## [WHAT IS BEING ASKED]
Nothing but the lines from the one with "You are a GUI" through the end of the records may appear in the answer, each reproduced exactly, pictures omitted.

## [Stored records]
_ _ _
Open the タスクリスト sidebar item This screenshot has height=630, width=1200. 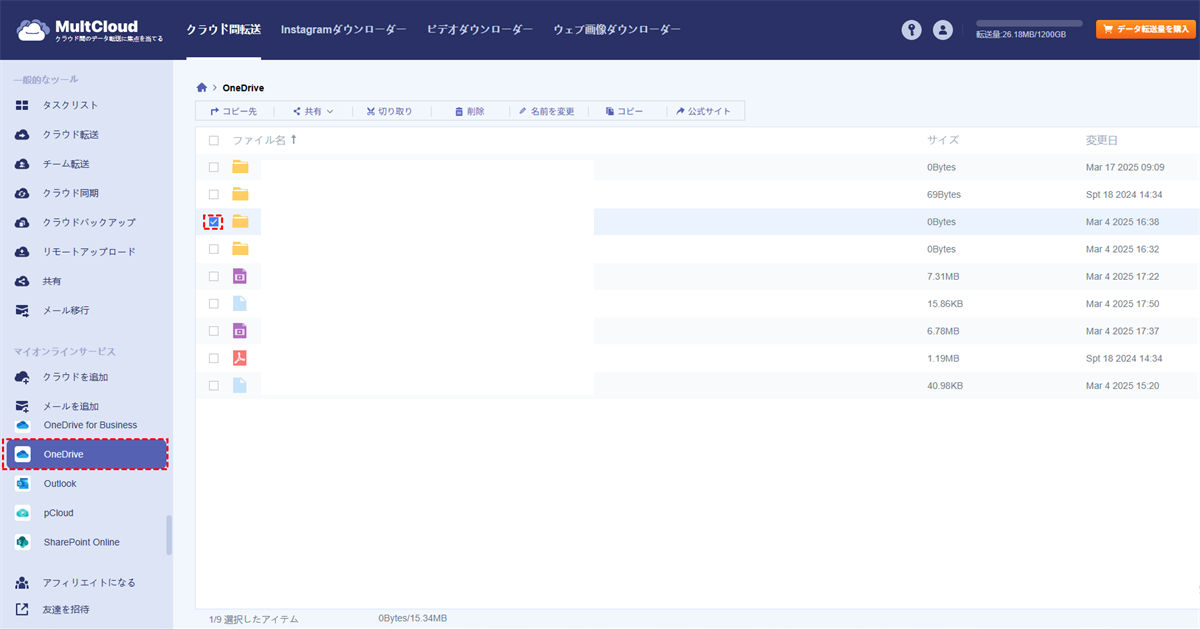(70, 105)
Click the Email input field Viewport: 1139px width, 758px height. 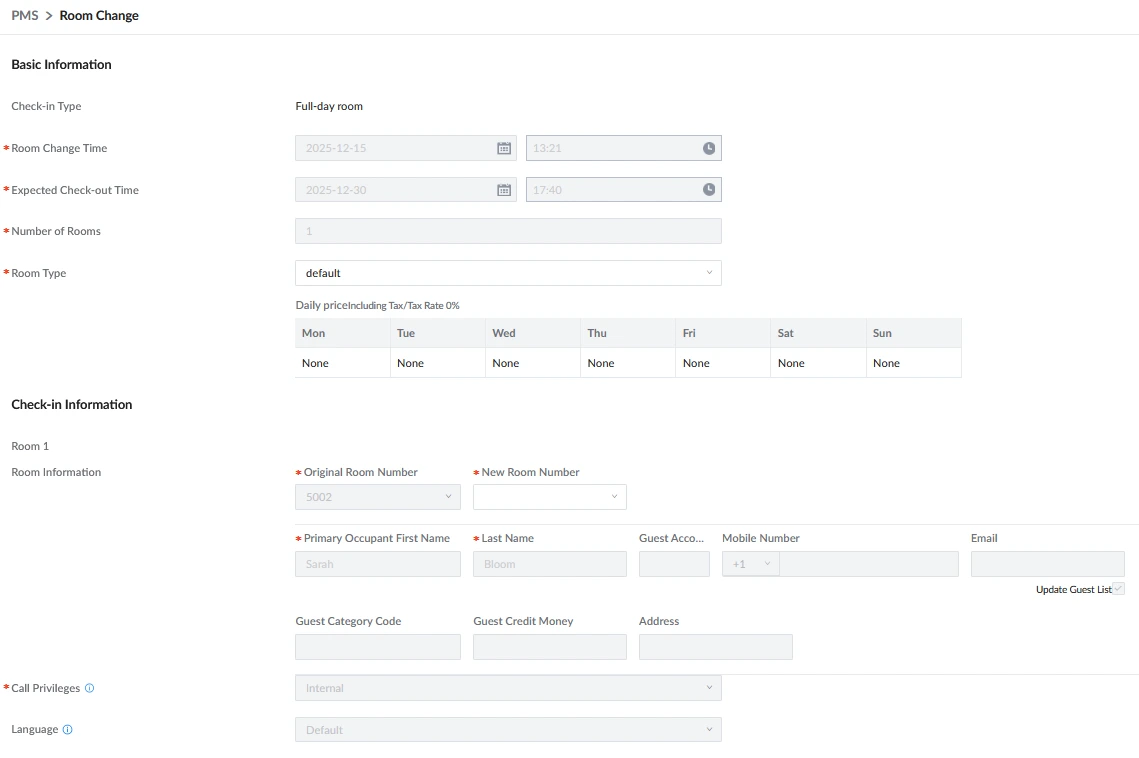tap(1047, 564)
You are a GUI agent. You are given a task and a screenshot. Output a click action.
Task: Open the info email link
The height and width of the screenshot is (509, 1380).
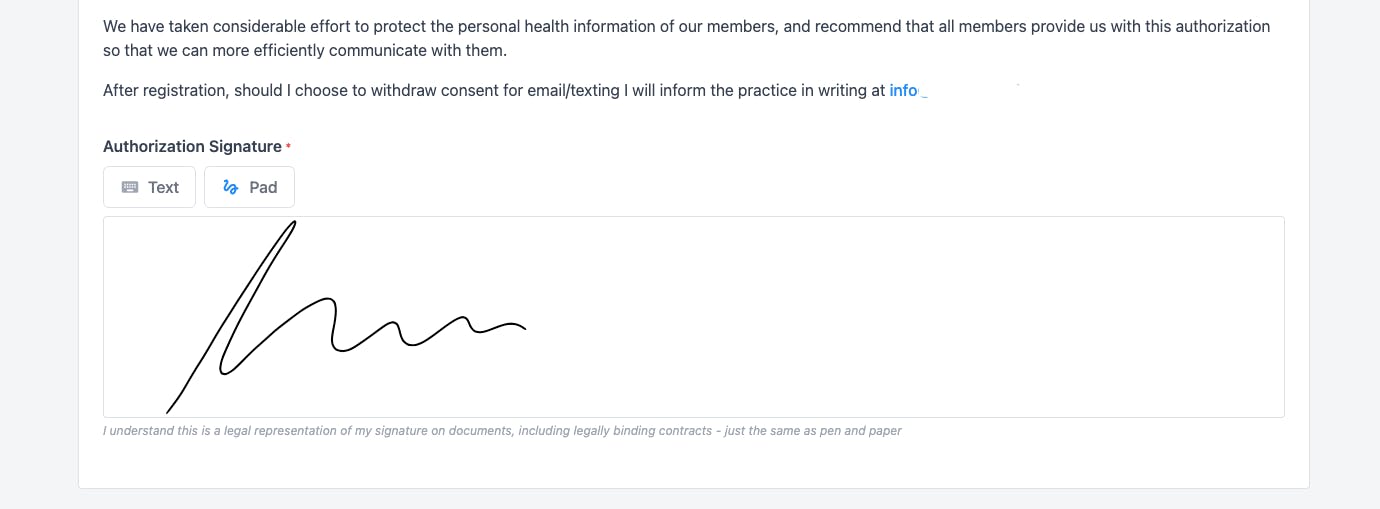[904, 90]
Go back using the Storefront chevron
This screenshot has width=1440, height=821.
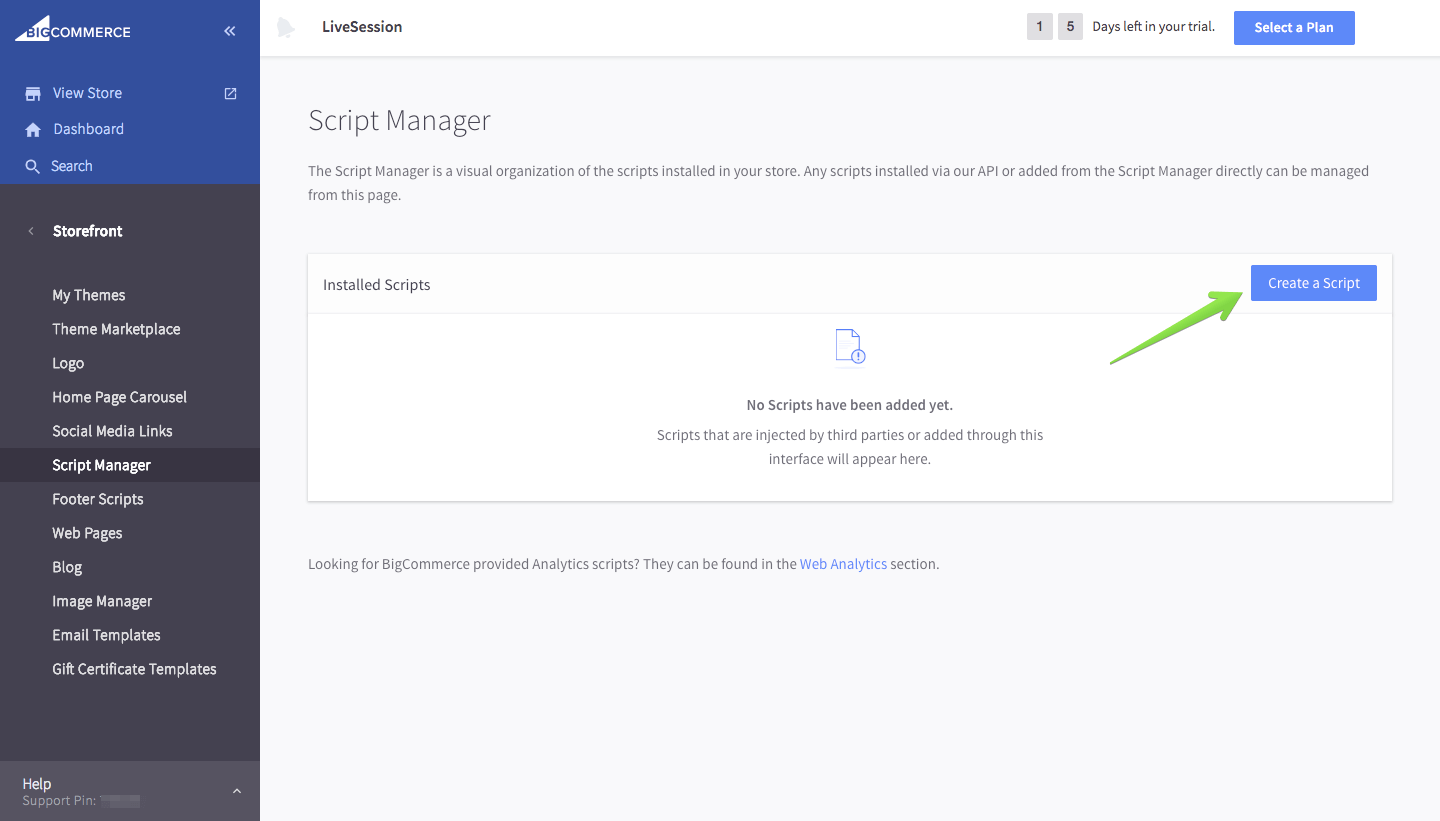[x=31, y=230]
_ _ _
## [TASK SOLUTION]
You are a GUI agent. You are given a task and a screenshot. Output a click action.
Task: Open the info email link
The height and width of the screenshot is (509, 1380).
[904, 90]
Go back using the Storefront chevron
This screenshot has width=1440, height=821.
[x=31, y=230]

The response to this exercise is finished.